Loeb cited ulcers for his medical exemption from service during World War II, allegedly drinking large quantities of alcohol before doctor's visits to ensure flare-ups.

In 1946, Loeb secured funding from Ridder Publications to buy the Manchester Union and the Evening Leader from Annie Reid Knox, the widow of former Navy Secretary William Franklin Knox. Mrs. Knox later regretted the sale, claiming she had not seen how Loeb handled his Vermont newspapers, and claiming that Loeb did not mention the involvement of the Ridder family. Loeb used $250,000 in funding from his mother's accounts to fund the purchase of his share in the papers, and later used an additional $300,000 to buy out other shareholders and gain complete control of the papers, which he then merged into the Union Leader.

In 1947, Loeb brought in investor Leonard Finder as a business partner in the paper. Marka Loening, increasingly resentful of the presence of Scripps-Howard heiress Elizabeth "Nackey" Scripps-Gallowhur in the newspaper offices, withdrew her interests in Loeb's papers that same year. Loeb's mother had been under the impression that he and Loening were to be married, but discovered upon Loening's departure that Loeb had been secretly married to Vermont resident Eleanore McAllister since 1942. Afterwards, Loeb publicly disclosed the marriage in his papers, but claimed it had taken place in 1947 and not 1942.

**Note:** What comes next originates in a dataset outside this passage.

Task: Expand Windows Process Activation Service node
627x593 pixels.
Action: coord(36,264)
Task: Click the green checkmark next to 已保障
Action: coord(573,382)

Meanwhile, new competition emerged in Manchester with the return of Bernard J. "B.J." McQuaid, a former Manchester Union reporter under the tenure of Colonel Knox, from military service in Europe. McQuaid founded a rival paper, The New Hampshire Sunday News, with his brother, Elias. Loeb quickly wooed Bernard McQuaid over to the Union Leader, and bought the Sunday News outright in 1948. With no other statewide media (radio signals being blocked by mountains, and other papers only local to their towns), Loeb essentially gained a media monopoly in the state for himself. He later bought a controlling interest in the television station WMUR.

Loeb's wife McAllister gave birth to a daughter, Katharine Penelope, on October 29, 1948.

In 1949, Loeb used the additional $300,000 from his mother and cash from various state politicians he endorsed to buy out Leonard Finder. Also in 1949, Loeb founded the Vermont Sunday News, largely a copy of the New Hampshire edition's content.

On August 5, 1949, Loeb took Nackey Gallowhur to meet his mother in New York City. There, George Gallowhur, Nackey's husband, attempted to serve her divorce papers. Loeb refused to permit Gallowhur's agents from serving her, and he was jailed briefly for interfering. Gallowhur sued Loeb for alienation of affection in accordance with an old Vermont law. Mrs. Loeb, infuriated at her son's mistreatment of Eleanore, excluded Bill from her will and sued him for the one million dollars in funding he obtained from her to finance his acquisitions of the Union Leader in 1946 and 1949.